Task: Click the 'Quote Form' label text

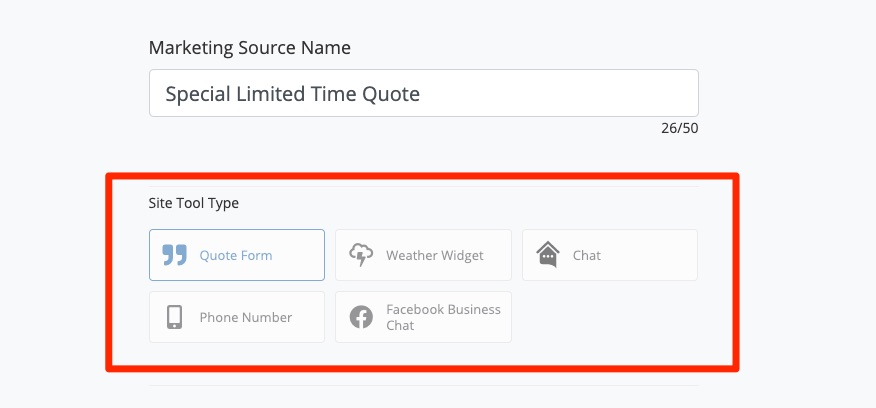Action: (x=236, y=255)
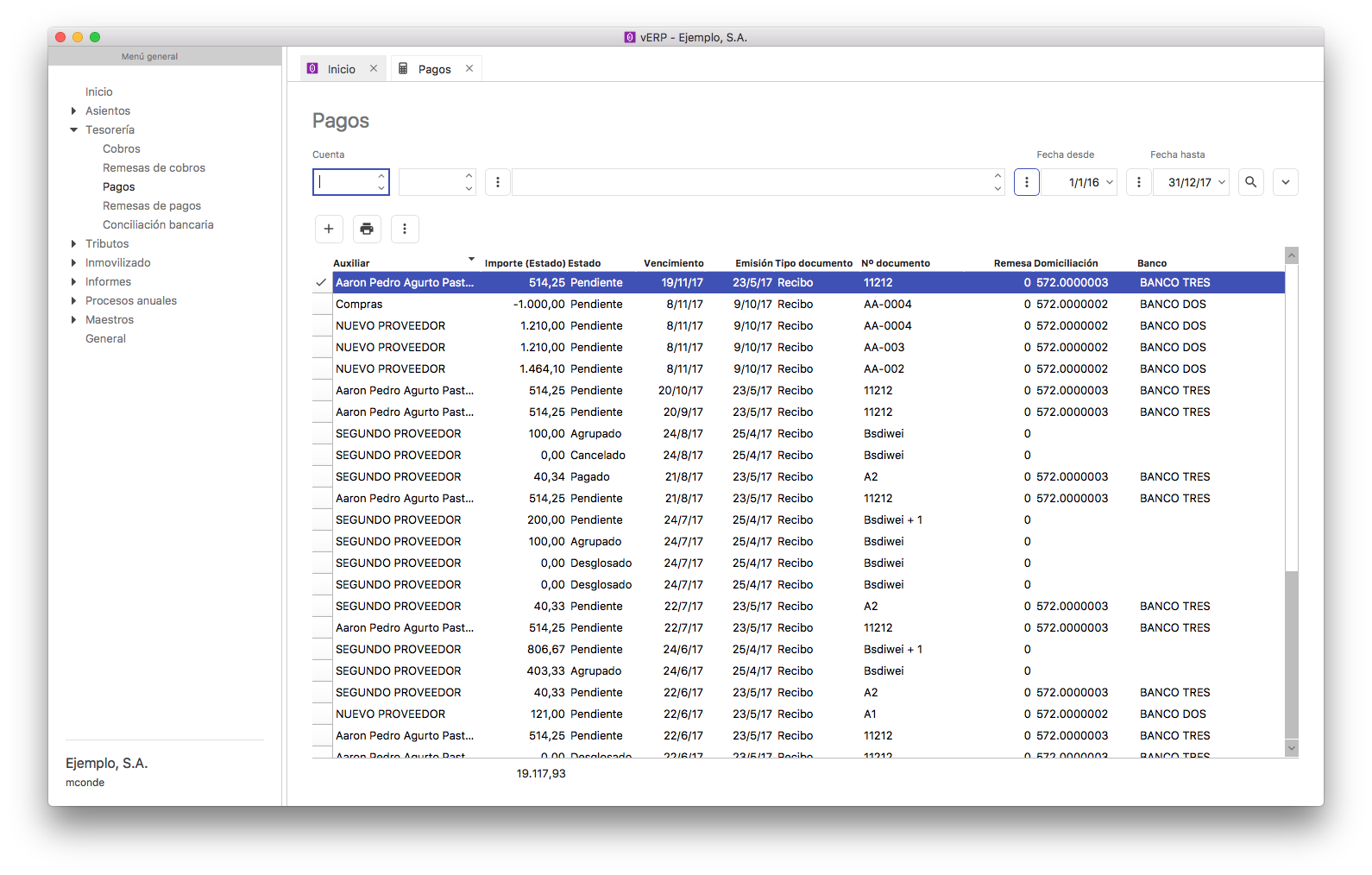Click the printer icon

point(367,229)
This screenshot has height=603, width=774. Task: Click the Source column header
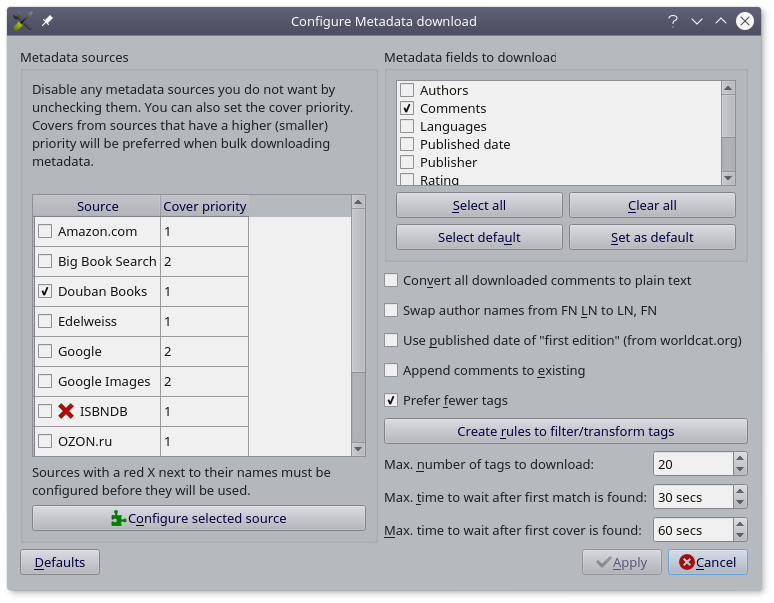[97, 206]
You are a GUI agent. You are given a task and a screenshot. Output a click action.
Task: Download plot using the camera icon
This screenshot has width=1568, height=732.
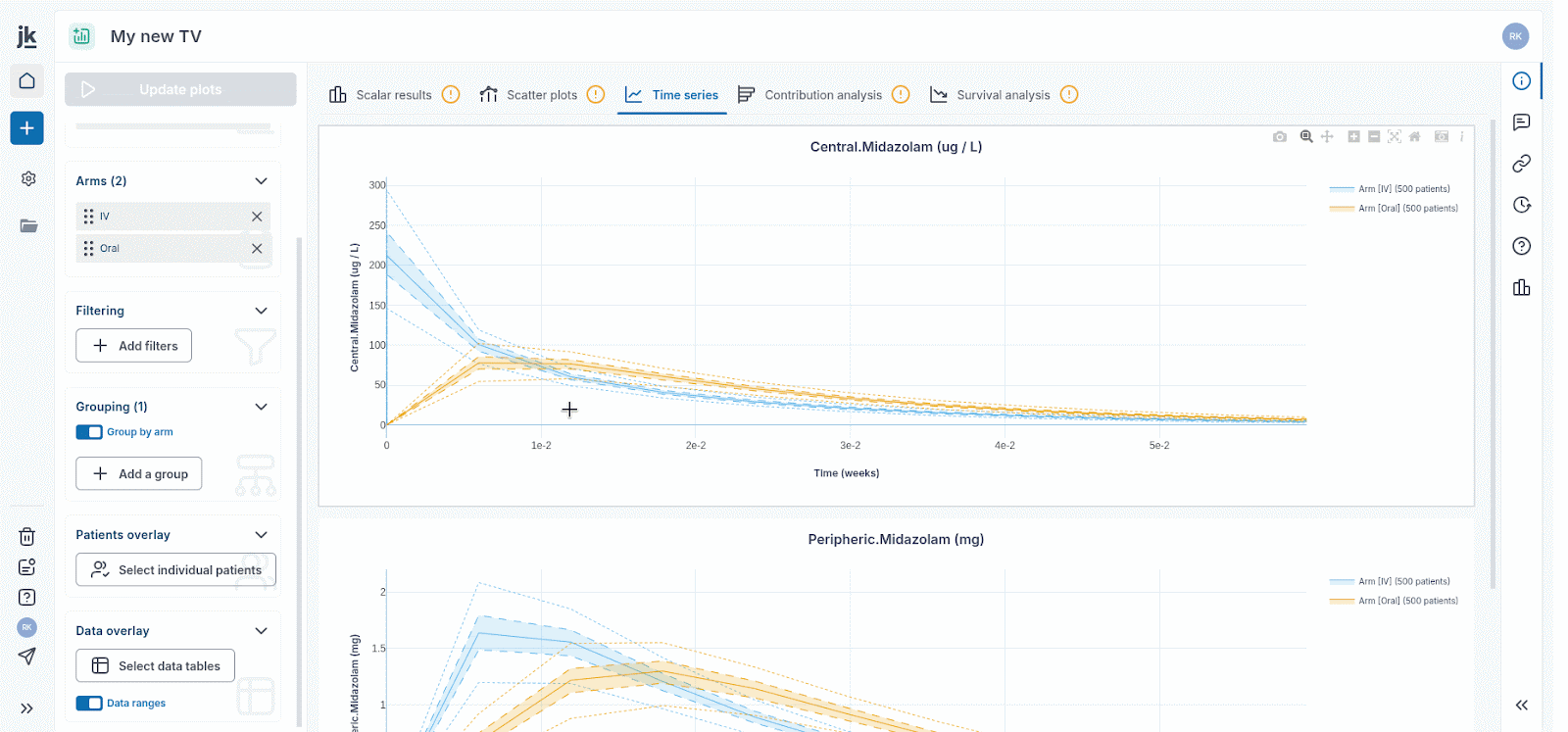(1279, 137)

....

__EXERCISE DESCRIPTION__
Return all of the lines above word for word, leaving out the pictures.

__EXERCISE RESPONSE__
Task: Click the 'Quote Form' label text

Action: (x=236, y=255)
Click the printer icon

point(367,229)
This screenshot has height=603, width=774. Task: Click the Source column header
[97, 206]
You are a GUI agent. You are given a task and a screenshot. Output a click action.
Task: Download plot using the camera icon
This screenshot has width=1568, height=732.
(1279, 137)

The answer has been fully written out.